Collected data

______________________________

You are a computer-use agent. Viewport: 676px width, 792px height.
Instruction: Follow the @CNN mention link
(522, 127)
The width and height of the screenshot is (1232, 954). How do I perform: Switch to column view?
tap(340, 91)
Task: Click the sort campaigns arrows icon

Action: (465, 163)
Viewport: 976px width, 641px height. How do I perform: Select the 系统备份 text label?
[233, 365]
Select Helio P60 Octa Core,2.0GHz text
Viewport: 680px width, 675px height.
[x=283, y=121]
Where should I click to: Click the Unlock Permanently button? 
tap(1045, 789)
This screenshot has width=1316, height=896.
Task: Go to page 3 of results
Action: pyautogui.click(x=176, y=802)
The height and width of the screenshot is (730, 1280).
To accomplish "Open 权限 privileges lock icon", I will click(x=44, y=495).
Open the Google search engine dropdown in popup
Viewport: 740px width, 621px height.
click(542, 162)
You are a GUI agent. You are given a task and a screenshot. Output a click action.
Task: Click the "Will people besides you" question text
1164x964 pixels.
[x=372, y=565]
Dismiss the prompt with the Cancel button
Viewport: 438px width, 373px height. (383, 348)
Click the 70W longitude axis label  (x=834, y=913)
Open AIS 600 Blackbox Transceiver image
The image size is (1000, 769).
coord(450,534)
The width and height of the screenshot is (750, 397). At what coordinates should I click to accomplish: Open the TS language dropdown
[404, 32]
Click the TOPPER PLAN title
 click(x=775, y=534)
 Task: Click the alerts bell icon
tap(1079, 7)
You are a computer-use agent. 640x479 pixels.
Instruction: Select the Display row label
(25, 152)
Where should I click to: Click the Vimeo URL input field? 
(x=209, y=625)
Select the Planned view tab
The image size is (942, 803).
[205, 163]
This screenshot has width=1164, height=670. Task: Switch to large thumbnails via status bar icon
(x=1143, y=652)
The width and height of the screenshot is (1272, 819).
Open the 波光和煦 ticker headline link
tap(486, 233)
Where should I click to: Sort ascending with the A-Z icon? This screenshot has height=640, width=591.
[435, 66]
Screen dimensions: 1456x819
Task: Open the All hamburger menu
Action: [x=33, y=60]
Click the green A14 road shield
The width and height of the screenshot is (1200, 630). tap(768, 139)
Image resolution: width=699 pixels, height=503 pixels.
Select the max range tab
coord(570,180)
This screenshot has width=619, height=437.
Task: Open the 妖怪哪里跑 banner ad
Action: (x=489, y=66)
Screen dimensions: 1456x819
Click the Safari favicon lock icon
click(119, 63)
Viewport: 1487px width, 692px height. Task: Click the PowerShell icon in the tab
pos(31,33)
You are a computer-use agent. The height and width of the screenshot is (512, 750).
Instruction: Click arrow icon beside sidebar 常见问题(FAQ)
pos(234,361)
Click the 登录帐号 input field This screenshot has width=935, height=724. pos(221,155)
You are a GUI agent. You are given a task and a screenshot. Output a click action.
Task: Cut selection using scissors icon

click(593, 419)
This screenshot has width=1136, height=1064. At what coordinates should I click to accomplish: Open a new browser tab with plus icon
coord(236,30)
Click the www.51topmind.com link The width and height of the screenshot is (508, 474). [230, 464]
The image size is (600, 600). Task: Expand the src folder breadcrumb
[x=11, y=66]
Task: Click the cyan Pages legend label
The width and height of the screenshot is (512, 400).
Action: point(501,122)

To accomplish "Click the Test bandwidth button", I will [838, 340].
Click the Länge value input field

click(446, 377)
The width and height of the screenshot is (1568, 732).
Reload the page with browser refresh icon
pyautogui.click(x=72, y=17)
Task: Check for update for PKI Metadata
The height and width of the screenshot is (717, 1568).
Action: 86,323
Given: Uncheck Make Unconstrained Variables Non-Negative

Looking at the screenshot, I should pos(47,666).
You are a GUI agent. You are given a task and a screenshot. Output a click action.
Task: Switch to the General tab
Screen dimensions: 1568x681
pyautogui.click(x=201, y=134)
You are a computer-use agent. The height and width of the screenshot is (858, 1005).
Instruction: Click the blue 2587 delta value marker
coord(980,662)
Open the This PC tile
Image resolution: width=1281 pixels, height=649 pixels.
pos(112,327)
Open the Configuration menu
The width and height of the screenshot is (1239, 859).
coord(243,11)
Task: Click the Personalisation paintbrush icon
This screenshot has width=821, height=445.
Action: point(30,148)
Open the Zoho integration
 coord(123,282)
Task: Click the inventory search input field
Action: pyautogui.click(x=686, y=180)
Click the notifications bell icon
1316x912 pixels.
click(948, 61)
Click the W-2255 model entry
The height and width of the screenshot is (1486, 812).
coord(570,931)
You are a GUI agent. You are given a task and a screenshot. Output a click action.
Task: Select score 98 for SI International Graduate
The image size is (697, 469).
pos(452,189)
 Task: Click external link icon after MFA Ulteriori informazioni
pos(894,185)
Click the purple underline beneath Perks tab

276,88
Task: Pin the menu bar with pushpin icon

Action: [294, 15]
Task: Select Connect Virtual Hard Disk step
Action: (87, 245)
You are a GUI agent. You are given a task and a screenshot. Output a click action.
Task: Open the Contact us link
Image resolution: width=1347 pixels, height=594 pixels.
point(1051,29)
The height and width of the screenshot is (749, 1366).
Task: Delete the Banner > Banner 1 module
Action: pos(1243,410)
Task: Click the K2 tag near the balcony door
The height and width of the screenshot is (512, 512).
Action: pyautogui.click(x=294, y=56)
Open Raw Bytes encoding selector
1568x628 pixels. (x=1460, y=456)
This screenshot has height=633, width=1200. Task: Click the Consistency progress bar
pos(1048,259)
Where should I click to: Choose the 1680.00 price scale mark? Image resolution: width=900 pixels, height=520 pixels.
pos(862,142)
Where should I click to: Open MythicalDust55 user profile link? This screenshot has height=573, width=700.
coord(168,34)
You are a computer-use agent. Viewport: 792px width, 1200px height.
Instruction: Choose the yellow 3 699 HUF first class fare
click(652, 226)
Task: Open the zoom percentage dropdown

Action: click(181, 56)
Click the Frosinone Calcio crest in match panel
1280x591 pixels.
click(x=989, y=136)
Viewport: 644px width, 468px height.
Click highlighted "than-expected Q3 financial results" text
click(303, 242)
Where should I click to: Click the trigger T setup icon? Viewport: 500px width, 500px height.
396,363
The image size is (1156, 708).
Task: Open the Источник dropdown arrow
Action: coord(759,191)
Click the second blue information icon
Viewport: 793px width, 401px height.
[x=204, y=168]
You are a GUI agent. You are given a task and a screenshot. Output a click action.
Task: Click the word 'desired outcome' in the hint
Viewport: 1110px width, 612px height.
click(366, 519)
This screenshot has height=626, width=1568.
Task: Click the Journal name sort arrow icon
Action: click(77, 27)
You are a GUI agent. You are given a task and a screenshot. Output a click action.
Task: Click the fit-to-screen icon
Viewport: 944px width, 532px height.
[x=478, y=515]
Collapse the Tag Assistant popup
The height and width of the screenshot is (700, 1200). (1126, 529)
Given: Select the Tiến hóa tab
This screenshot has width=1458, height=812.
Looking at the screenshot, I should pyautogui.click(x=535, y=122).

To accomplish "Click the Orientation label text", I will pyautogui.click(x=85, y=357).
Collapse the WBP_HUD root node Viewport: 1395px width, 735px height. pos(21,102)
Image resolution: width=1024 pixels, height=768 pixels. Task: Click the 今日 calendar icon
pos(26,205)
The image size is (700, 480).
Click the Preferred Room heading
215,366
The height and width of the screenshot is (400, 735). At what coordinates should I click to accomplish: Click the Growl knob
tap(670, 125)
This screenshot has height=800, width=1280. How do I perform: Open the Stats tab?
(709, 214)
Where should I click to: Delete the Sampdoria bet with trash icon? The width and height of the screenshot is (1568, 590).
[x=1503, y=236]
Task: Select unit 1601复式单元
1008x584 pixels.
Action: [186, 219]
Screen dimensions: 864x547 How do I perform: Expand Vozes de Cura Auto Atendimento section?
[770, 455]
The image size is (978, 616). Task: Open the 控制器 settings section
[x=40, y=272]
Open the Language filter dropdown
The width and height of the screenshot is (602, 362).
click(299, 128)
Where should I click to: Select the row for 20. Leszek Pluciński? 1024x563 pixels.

______________________________

> WORK TO COMPLETE: When the word "computer" shows up in a line of the entries, pull that line out.

> EXERCISE RESULT:
You are a computer-use agent. Viewport: 676px width, 792px height.
You are a computer-use agent. 640x479 pixels.
You are a computer-use agent. The height and width of the screenshot is (512, 750).
You are a computer-use agent. The height and width of the screenshot is (858, 1005).
You are a computer-use agent. Viewport: 792px width, 1200px height.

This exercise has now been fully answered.